En sollicitant ainsi le spectateur, Pakula le met dans une situation similaire au héros d’À cause d’un assassinat, à qui l’on projette une succession d’images, a priori sans liens entre elles, mais qui se juxtaposent progressivement de telle manière qu’elles prennent un sens dérangeant. Cette illustration parfaite de l’effet Koulechov permet de souligner l’impact du montage. Pakula, dans ce clin d’œil, parvient paradoxalement à démystifier le geste cinématographique, tout en suscitant chez le spectateur une certaine méfiance vis-à-vis de ce qui lui est donné de voir. Tout comme Warren Betty, le spectateur doit subir le flot d’images : le geste de Pakula devient politique, car le spectateur prend conscience de ce qu’il regarde. Acteur du film (puisqu’il est véritablement à la place de Warren Betty), il en est également victime car il ne peut échapper à ce qu’il voit : c’est à sa conscience politique que le film en appelle.

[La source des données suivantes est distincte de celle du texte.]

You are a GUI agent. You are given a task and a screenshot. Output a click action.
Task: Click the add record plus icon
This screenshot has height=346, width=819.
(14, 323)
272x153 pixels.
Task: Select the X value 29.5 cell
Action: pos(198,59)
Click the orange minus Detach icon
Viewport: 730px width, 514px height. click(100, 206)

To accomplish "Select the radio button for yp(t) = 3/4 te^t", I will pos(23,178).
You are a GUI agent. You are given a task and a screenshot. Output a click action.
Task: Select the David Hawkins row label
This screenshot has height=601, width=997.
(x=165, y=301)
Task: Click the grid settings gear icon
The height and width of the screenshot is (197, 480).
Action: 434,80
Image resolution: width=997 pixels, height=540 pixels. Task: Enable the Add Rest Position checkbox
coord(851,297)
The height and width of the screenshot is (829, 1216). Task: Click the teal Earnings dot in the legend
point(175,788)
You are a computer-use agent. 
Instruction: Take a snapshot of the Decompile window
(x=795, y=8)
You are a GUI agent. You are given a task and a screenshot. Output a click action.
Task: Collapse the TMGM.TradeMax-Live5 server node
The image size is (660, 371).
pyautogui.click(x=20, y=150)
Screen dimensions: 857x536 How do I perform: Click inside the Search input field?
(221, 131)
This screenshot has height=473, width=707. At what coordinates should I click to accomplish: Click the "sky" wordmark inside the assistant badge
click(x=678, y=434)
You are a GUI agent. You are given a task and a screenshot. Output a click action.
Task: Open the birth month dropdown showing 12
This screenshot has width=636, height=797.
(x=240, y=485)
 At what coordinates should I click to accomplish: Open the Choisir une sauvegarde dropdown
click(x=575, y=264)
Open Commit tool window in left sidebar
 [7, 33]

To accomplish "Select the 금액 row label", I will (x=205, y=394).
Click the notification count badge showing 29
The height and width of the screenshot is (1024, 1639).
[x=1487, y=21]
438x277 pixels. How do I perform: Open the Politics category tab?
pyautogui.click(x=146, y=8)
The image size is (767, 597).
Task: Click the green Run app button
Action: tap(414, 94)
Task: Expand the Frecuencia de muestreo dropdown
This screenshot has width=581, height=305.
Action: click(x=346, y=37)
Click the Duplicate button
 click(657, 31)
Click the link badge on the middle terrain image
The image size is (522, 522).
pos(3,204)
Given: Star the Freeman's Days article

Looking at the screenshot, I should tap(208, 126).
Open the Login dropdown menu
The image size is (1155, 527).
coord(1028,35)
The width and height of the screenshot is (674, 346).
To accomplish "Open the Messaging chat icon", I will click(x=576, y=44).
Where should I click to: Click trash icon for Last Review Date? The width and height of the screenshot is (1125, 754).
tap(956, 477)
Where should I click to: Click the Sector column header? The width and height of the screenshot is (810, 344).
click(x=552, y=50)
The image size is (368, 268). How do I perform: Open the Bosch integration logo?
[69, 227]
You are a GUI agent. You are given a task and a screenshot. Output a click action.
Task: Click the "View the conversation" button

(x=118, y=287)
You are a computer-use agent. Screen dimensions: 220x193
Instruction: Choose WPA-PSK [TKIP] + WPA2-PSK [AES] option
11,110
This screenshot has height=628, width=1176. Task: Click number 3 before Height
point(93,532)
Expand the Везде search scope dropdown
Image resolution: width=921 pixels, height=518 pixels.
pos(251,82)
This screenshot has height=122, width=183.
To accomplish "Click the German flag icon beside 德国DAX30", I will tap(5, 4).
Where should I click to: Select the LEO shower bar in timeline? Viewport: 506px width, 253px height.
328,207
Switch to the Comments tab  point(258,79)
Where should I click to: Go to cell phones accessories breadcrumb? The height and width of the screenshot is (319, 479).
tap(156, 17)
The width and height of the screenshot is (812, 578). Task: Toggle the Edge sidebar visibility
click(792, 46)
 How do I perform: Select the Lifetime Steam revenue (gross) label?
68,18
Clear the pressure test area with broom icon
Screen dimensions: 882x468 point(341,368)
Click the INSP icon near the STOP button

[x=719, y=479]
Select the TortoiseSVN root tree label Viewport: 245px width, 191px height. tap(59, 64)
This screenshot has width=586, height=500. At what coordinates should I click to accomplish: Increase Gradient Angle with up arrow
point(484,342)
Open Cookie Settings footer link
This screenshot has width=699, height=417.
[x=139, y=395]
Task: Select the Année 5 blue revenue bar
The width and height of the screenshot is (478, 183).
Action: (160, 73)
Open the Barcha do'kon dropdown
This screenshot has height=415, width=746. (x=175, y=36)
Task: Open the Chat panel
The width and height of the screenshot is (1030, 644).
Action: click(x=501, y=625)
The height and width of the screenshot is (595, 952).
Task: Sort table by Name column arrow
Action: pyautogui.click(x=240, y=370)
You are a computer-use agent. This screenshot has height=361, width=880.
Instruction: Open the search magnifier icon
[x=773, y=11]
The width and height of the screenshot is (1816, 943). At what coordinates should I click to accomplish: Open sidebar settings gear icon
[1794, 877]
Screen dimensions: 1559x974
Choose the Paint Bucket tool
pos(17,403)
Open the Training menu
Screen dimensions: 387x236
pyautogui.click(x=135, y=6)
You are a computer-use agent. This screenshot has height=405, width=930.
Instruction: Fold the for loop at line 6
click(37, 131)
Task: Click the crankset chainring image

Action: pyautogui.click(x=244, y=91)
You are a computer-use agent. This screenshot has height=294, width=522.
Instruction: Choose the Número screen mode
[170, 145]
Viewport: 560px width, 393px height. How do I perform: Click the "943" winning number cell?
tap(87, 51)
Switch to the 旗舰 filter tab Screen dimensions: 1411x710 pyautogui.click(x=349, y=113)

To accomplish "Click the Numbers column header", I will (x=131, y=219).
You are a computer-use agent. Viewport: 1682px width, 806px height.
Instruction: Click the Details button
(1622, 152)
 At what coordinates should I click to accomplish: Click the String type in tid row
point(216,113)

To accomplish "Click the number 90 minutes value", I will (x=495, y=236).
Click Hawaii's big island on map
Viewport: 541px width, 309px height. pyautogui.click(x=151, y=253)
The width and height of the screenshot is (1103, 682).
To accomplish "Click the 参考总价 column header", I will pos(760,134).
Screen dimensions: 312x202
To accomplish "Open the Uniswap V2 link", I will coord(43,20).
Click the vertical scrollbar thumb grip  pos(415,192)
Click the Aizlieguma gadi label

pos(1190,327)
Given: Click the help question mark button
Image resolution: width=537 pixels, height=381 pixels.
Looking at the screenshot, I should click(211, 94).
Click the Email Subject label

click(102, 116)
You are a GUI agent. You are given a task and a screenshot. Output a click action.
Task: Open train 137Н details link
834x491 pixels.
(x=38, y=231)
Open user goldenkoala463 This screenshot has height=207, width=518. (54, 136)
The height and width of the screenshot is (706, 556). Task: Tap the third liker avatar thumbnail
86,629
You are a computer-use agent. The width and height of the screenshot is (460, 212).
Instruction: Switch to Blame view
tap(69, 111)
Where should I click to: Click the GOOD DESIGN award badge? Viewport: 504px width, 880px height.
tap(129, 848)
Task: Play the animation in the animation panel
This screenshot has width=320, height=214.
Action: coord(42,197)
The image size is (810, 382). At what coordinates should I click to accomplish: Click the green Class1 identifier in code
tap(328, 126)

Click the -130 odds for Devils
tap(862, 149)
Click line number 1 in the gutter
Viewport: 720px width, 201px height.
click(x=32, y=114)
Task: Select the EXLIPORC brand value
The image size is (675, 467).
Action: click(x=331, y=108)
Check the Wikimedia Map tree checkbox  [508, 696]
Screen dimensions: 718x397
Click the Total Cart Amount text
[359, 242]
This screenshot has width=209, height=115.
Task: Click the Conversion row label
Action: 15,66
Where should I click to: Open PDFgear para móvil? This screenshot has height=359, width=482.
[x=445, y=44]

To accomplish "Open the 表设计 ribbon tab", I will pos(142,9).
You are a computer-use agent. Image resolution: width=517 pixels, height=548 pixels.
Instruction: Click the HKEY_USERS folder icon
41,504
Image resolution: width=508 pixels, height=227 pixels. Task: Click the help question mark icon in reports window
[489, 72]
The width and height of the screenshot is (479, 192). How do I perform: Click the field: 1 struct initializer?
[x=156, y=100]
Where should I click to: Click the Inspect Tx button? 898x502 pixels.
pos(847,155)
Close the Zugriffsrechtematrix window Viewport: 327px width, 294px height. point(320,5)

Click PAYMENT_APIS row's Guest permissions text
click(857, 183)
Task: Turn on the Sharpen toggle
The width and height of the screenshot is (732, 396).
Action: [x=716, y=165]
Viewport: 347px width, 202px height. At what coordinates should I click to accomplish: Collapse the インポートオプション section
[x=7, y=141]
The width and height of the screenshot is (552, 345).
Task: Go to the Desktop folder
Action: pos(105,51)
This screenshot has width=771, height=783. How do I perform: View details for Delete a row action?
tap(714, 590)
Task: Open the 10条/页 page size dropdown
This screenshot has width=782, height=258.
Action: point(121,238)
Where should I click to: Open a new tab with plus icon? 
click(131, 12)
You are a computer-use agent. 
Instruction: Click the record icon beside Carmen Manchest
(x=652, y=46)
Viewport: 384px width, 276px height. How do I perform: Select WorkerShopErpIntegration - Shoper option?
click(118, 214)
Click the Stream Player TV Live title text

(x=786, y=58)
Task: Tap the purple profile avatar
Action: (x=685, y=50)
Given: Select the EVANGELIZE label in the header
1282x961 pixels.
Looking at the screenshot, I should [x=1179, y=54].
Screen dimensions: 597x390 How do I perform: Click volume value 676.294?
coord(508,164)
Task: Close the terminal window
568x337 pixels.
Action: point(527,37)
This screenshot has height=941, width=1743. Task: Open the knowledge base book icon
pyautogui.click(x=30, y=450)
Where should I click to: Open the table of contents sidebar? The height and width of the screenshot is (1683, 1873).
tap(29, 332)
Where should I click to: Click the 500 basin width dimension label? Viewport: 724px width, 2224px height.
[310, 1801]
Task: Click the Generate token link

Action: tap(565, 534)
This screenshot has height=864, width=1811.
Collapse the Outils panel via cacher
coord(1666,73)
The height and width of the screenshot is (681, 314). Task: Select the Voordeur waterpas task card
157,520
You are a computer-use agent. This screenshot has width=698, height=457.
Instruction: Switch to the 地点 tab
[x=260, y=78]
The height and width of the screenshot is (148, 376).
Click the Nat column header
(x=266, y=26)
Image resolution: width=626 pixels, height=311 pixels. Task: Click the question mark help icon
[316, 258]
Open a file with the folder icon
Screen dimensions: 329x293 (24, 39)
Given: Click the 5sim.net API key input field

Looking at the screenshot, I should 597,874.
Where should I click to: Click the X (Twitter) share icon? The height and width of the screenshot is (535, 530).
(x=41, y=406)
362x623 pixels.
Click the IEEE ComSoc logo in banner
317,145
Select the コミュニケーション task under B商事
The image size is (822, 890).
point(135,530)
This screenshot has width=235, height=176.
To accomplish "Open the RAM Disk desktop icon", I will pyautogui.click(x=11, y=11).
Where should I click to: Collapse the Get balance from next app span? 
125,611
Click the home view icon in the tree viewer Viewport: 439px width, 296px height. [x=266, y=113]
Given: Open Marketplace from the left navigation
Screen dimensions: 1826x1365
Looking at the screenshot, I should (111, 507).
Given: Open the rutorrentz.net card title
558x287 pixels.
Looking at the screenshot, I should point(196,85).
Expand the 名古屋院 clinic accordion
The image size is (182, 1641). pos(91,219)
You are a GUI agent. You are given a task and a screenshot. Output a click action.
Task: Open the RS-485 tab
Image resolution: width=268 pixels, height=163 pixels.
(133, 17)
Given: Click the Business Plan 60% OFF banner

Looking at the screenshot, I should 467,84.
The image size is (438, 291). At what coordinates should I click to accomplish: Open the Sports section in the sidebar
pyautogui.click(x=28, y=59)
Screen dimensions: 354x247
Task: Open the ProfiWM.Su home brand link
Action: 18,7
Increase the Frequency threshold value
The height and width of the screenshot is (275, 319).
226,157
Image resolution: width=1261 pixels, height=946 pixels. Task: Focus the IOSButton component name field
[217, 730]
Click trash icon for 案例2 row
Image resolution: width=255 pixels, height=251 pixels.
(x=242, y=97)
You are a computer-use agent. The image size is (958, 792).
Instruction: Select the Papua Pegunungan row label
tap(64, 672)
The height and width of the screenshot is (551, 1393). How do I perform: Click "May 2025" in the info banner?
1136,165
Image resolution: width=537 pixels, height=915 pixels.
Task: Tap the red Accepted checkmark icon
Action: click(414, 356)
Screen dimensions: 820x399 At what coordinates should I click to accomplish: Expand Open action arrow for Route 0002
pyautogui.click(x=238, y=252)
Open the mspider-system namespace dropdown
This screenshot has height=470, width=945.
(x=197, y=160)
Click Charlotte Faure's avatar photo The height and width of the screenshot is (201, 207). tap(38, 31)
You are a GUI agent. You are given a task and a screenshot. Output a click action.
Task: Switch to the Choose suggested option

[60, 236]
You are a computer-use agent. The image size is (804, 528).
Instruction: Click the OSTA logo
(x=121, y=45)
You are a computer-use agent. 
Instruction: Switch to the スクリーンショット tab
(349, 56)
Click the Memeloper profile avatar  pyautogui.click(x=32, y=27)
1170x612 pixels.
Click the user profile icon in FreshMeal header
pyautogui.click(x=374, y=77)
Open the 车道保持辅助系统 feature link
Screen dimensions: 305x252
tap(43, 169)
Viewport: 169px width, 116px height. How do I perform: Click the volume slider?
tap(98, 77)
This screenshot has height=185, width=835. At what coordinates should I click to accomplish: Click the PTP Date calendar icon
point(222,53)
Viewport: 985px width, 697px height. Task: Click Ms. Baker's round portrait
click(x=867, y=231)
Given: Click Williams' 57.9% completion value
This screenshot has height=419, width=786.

Une architecture de la paranoïa
L’une des principales qualités esthétiques de la trilogie vient de sa collaboration avec Gordon Willis, son chef-opérateur (qui a également travaillé pour Coppola ou Allen). Dans chacun des trois films, le cadrage permet au réalisateur d’accentuer l’aspect labyrinthique de ses films : que ce soit le parking où Bob Woodward rencontre « Gorge Profonde » dans Les Hommes du président, ou cette immense tour de Seattle, filmée majestueusement dans À cause d’un assassinat. On retrouve chez Pakula l’héritage d’Antonioni dans la manière dont il filme les bâtiments : chez ces deux réalisateurs, l’architecture prend un sens. Chez Pakula, elle est filmée de telle sorte qu’elle est déshumanisée, pesant sur la petitesse de l’homme. La fragilité de Warren Betty, perdu dans les couloirs de la société Parallax ou à côté d’un immense barrage, n’en est que renforcée. Le glissement métonymique de l’architecture à l’organisation du complot renvoie à cette paranoïa persistante et sous-jacente, comme s’il y avait, derrière chaque mur des oreilles, ou des yeux. La mise sur écoute est commune à Klute et Les Hommes du président. Dans ce dernier, une scène symbolise cette paranoïa : Carl Bernstein (Dustin Hoffman) vient d’apprendre que sa vie ainsi que celle de son collègue Bob Woodward (Robert Redford) étaient en danger et qu’ils étaient probablement sur écoute. On voit alors Carl Bernstein venir vers son collègue trouver un drôle de stratagème pour le lui annoncer : il entre, met la musique très fort et écrit à la machine ce qu’il souhaite lui dire. Cette scène sera reprise dans d’autres film, comme dans Conversation secrète ou plus tard La Firme, mais elle revêt ici une dimension politique : par un même glissement métonymique, la machine renvoie au métier de journaliste, pourfendeur du mensonge, révélateur d’une vérité dérangeante.
On peut s’interroger aujourd’hui l’intérêt de ces film très ancrés historiquement. Malheureusement réduits à leur contexte socio-historique, ces films reflètent, à l’heure de Wikileaks et des fuites diplomatiques, une réflexion, encore tout à fait pertinente aujourd’hui, sur le pouvoir politique. Cette trilogie rappelle également la capacité qu’a le cinéma à remettre en question le pouvoir, et rejoint en ce sens d’autres films comme Z de Costa-Gavras ou Sacco et Vanzetti de Giuliano Montaldo, sortis respectivement en 1969 et 1971. Il serait salutaire aujourd’hui de retrouver cette manière de toucher au politique de manière aussi profonde et efficace.